Data for the task —
* * * * * * * * *
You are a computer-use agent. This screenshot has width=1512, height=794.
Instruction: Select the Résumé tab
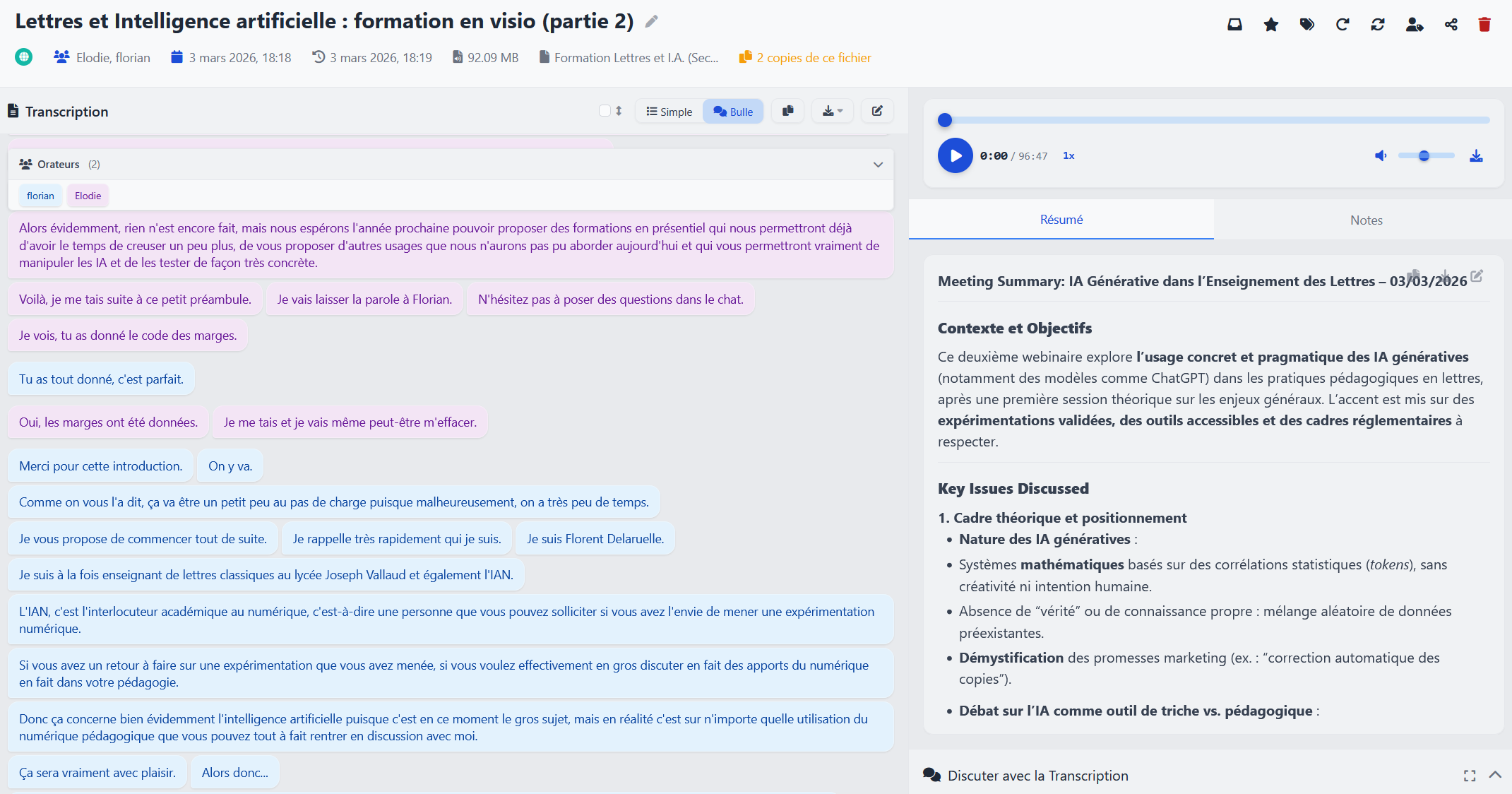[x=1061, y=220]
* * * * * * * * *
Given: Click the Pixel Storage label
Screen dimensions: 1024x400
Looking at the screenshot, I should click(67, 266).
* * * * * * * * *
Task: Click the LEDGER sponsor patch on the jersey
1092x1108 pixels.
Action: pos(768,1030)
* * * * * * * * *
Task instructions —
Rewrite the lines from the one containing "You are a computer-use" through the one containing "[x=1061, y=220]", inclusive, as a numbered list with blank lines omitted. Leave out the pictures.

Result —
1. You are a computer-use agent. This screenshot has width=1512, height=794.
2. Instruction: Select the Résumé tab
3. [x=1061, y=220]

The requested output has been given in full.